NeXTdimension ROM image

[andreas_g]

Hello all,

I'm looking for an image of the NeXTdimension ROM. Has anyone been able to obtain this from a NeXTdimension board?

Regards,

Andreas

[barcher174]

Hi Andreas,

I'm not sure where the ROM is stored on board. There certainly isn't a ROM chip like on the logic board.  My understanding is that the board requests a stripped down kernel from the main OS at boot from which all configuration is done. I've been meaning to do a recap on mine, so when I do I'll do some digging around if no one gets to it first.

--
Brian

[andreas_g]

Hello Brian,

i'm also not 100% sure where the ROM is located. From what i know it is an EEPROM, so it is re-writeable. I think its location is at address 0xfXf10000 (X = SlotID: 2, 4 or 6). The size is most likely 128 kB.
You might be right about the ROM being supplied by the driver of the main OS. That would be good news. I'll try to find out, if that is really true.

Andreas

[mikeboss]

I'm pretty sure that there's a ROM chip on the NeXTdimension:



I still have a PAL dimension in my NeXT collection. so if there's a simple command to type into the terminal which would extract the content of the ROM I'll try it...

[M Paquette]

There is a ROM on the board, specifically, an EEPROM.  It contains the boot code that runs the board's power-on selftest, the mini-monitor used to boot code loaded over the NeXTbus, and the P-code read by the main CPU's kernel and ROM NeXTbus P-machine interpreter that handles the boot animation, ROM monitor display, and NMI display when the NeXTDimension board is the main display.

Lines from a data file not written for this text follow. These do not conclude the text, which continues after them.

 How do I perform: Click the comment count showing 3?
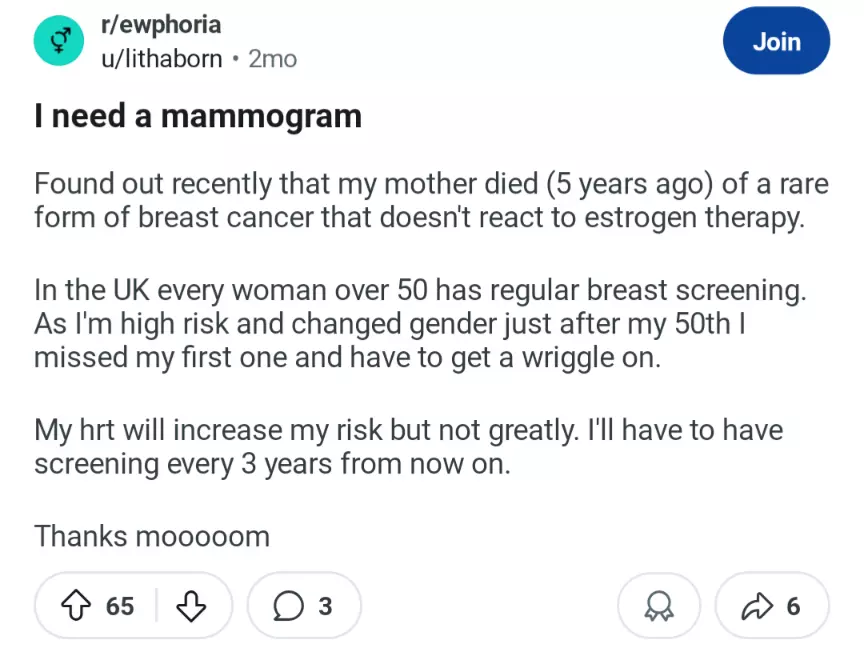pyautogui.click(x=324, y=605)
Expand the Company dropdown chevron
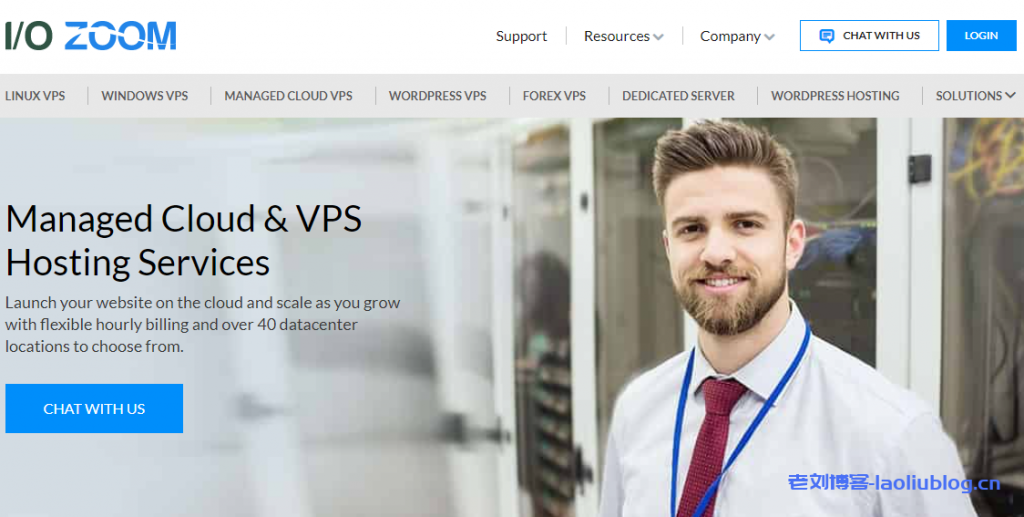1024x517 pixels. click(769, 37)
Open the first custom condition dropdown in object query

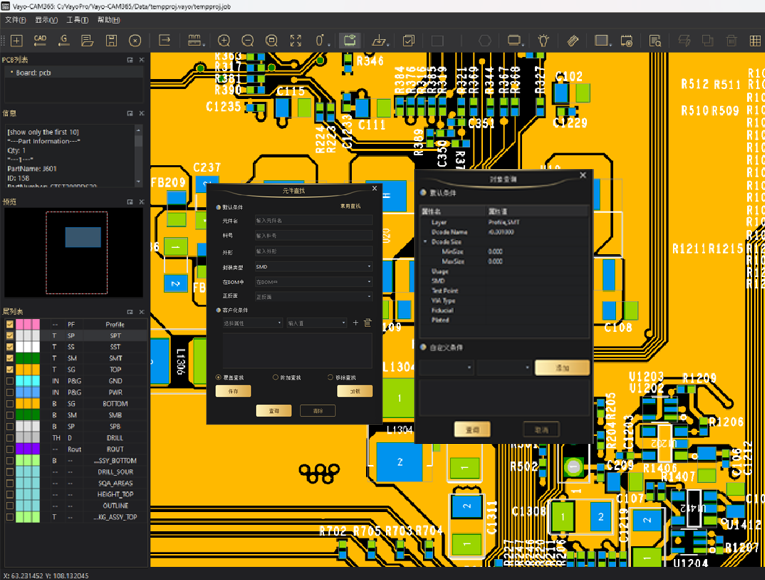(446, 368)
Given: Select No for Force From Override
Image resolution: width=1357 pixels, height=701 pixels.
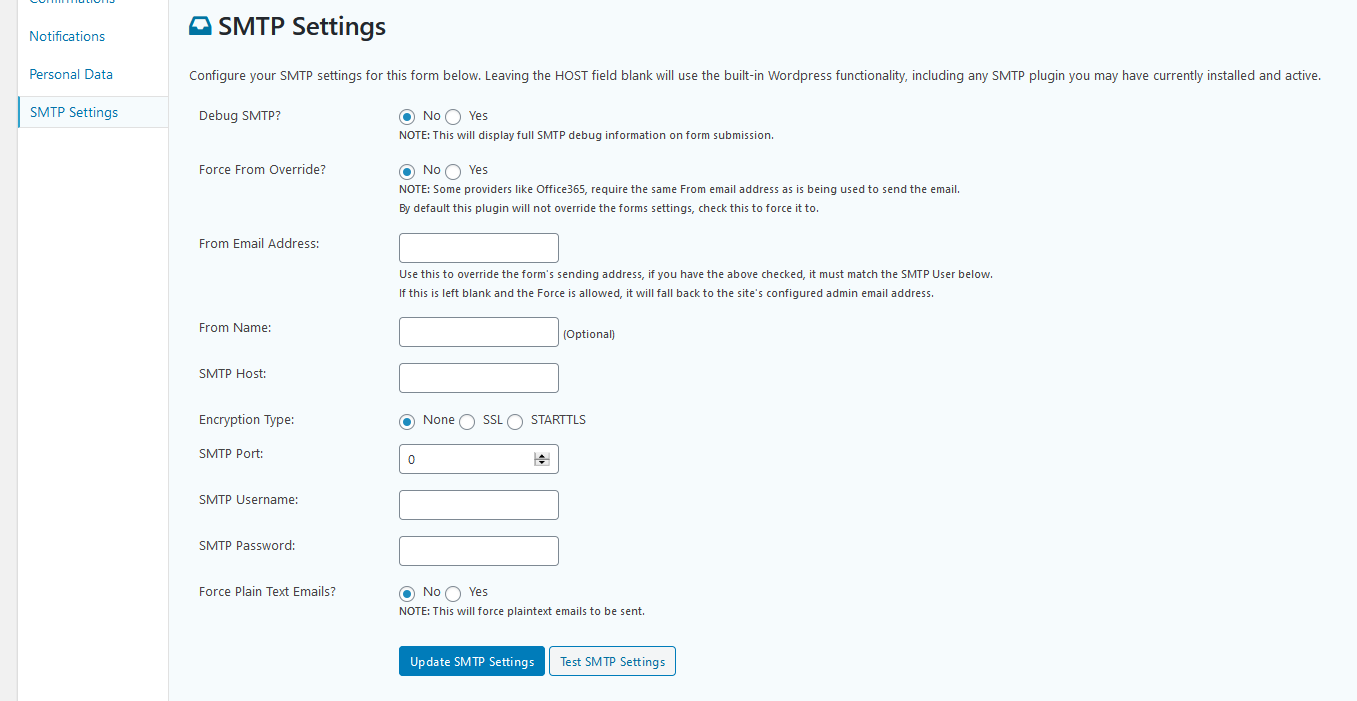Looking at the screenshot, I should (x=407, y=171).
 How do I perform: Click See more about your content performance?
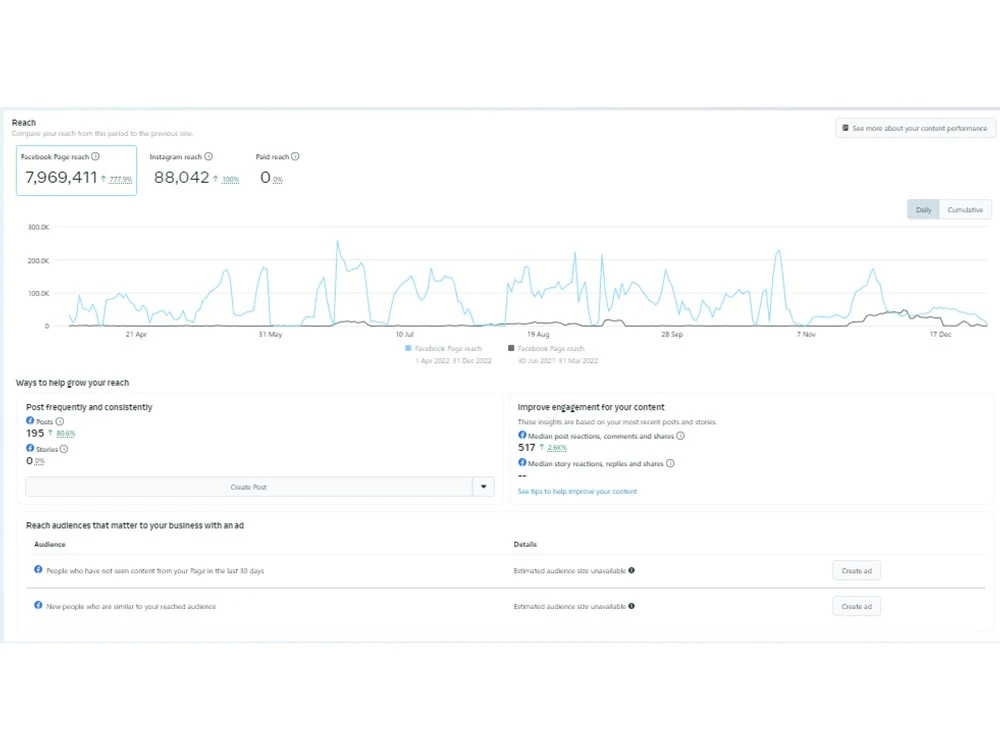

NDromcheck will generate a checksum and sanity test of the ROM against it's encoded checksum.  The ND device driver in the kernel driver space does the dirty work.
https://www.dropbox.com/s/nq3mesv7xtilttl/NDromcheck?dl=0

NDromcheck.zip

NDromload will load the ROM image and p-code image to the ND board.  If you have multiple boards, use the -slot argument to specify the slot.  The ROM image is in the program, in the __i860 section, __bootcode segment.  The p-code is in the __i860 section, __pcode segment.
https://www.dropbox.com/s/xj9zjfgo8x4naui/NDromload?dl=0

NDromload.zip

[barcher174]

Someone get this man an FTP!  :lol:

[jroark]

Very cool, modern tools on OSX 10.10.3 parse the Mach-O (mostly, the CPU type doesn't make sense , should be I860, right?)

Code Select Expand


$ otool -s __i860 __bootcode  NDromload | tail -n+3 | xxd -r | tail -c +40961 > bootcode.bin
$  otool -vh bootcode.bin
bootcode.bin:
Mach header
     magic cputype cpusubtype  caps    filetype ncmds sizeofcmds      flags
  MH_MAGIC    I386          1  0x00     PRELOAD     6       1028   NOUNDEFS


[M Paquette]

Very cool, modern tools on OSX 10.10.3 parse the Mach-O (mostly, the CPU type doesn't make sense , should be I860, right?)

Code Select Expand


$ otool -s __i860 __bootcode  NDromload | tail -n+3 | xxd -r | tail -c +40961 > bootcode.bin
$  otool -vh bootcode.bin
bootcode.bin:
Mach header
     magic cputype cpusubtype  caps    filetype ncmds sizeofcmds      flags
  MH_MAGIC    I386          1  0x00     PRELOAD     6       1028   NOUNDEFS


The Mach-O format folks reshuffled the CPUTYPE codes in the mid-90s.  The value NeXT had gotten for the i860 was re-used.

[andreas_g]

Thank you for all the information! Just to make sure i understand this correctly:
If the NeXTdimension board has for some reason no valid ROM, the driver will automatically load a ROM image to the board?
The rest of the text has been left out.